• **Article**
= = = = =

Shadrach Nosa Ogie (born 26 August 2001) is an Irish professional footballer who plays as a defender for Leyton Orient.

Club career

Leyton Orient
Born in Limerick, Republic of Ireland, Ogie played youth football for local club Pike Rovers. Upon moving to England, Ogie played football in Hornchurch's youth academy, before joining Leyton Orient in 2018.

On 1 February 2019, after receiving international clearance from FIFA allowing him to play competitive football, Ogie signed a professional contract with Leyton Orient. The following day, Ogie made his debut for the club, playing 39 minutes in a 1–0 FA Trophy win against Blyth Spartans. In March 2019, Ogie was loaned out to Isthmian League club Bishop's Stortford, making seven appearances and scoring once.

Following Leyton Orient's promotion back into the English Football League, Ogie's first appearance of the 2019–20 season came in a 2–0 EFL Trophy win against Southend United.

Dover Athletic (loan)
On 17 January 2020, Ogie joined Dover Athletic on loan. He made his debut for the club in a 0-0 away draw at Notts County and scored his first goal for the club the following week with a superb solo effort in a 2–0 victory over Aldershot Town.

Aldershot Town (loan)

= = = = =

• **Instructions**
1: According to the article, what allowed Ogie to sign a professional contract with Leyton Orient on 1 February 2019?
2: In the rows, arrange the lines from the one containing "wife [423, 252]" through the one containing "The height and width of the image", inclusive, as a Markdown table with the columns Number and Line. Leave out any blank lines.

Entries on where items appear
= = = = =

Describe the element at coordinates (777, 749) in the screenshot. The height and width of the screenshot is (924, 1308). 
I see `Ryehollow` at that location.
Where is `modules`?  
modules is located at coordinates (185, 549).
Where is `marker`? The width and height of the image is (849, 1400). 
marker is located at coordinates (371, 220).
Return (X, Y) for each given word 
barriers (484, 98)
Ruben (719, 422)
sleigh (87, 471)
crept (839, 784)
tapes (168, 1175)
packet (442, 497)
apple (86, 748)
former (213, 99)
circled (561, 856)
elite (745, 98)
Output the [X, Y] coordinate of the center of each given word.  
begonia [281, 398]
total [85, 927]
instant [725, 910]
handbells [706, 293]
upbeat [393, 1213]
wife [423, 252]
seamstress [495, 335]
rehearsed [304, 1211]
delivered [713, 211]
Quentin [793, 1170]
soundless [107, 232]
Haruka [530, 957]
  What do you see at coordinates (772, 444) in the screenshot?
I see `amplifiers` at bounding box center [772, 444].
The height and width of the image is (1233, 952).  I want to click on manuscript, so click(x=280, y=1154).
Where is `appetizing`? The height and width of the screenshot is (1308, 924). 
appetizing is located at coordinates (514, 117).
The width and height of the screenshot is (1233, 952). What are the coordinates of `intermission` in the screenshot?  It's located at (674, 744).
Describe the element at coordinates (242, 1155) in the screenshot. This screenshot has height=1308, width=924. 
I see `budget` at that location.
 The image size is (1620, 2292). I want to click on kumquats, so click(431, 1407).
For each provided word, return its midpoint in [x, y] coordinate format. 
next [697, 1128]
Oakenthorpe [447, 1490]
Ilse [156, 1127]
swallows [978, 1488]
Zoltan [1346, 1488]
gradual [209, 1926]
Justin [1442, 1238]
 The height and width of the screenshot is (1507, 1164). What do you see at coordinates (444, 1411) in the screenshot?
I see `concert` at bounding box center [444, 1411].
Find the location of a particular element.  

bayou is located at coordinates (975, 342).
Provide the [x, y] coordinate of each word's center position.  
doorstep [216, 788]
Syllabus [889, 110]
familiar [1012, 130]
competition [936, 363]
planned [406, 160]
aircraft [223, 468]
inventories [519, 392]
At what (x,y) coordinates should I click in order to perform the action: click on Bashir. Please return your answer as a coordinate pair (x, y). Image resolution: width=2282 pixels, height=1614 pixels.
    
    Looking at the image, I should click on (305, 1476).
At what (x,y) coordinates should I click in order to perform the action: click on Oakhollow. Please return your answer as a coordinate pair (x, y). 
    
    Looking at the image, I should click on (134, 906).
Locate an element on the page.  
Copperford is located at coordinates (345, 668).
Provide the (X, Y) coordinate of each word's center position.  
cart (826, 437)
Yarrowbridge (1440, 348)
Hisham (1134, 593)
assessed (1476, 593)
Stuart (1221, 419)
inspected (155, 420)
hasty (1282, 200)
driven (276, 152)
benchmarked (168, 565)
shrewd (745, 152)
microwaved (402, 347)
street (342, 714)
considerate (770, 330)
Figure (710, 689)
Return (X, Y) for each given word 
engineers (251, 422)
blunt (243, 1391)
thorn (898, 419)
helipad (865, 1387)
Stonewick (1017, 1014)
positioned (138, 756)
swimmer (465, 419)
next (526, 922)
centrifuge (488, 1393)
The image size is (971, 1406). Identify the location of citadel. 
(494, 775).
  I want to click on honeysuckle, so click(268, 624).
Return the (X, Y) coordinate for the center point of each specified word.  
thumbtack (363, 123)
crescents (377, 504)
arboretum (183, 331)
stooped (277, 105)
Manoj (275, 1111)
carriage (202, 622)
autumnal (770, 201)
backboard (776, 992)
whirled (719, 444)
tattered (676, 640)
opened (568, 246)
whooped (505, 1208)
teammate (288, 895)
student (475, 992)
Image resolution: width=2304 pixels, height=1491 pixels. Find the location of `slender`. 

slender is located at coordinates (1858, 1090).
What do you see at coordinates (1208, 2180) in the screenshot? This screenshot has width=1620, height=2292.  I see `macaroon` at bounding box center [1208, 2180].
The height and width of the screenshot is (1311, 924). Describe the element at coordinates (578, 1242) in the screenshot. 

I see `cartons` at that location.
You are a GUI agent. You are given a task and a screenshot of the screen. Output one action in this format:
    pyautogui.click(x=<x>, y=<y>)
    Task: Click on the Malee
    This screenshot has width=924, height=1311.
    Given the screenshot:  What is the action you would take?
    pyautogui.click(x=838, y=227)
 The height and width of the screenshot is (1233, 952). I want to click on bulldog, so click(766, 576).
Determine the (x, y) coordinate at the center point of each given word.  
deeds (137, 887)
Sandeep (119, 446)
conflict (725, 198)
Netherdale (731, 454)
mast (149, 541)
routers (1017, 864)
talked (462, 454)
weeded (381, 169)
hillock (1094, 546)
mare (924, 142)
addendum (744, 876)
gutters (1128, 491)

= = = = =

• **Answers in order**
1: He had received international clearance from FIFA, which allowed him to play competitive football. After that clearance, he signed a professional contract with Leyton Orient on 1 February 2019.

2:
| Number | Line |
|---|---|
| 1 | wife [423, 252] |
| 2 | seamstress [495, 335] |
| 3 | rehearsed [304, 1211] |
| 4 | delivered [713, 211] |
| 5 | Quentin [793, 1170] |
| 6 | soundless [107, 232] |
| 7 | Haruka [530, 957] |
| 8 |   What do you see at coordinates (772, 444) in the screenshot? |
| 9 | I see `amplifiers` at bounding box center [772, 444]. |
| 10 | The height and width of the image is (1233, 952).  I want to click on manuscript, so click(x=280, y=1154). |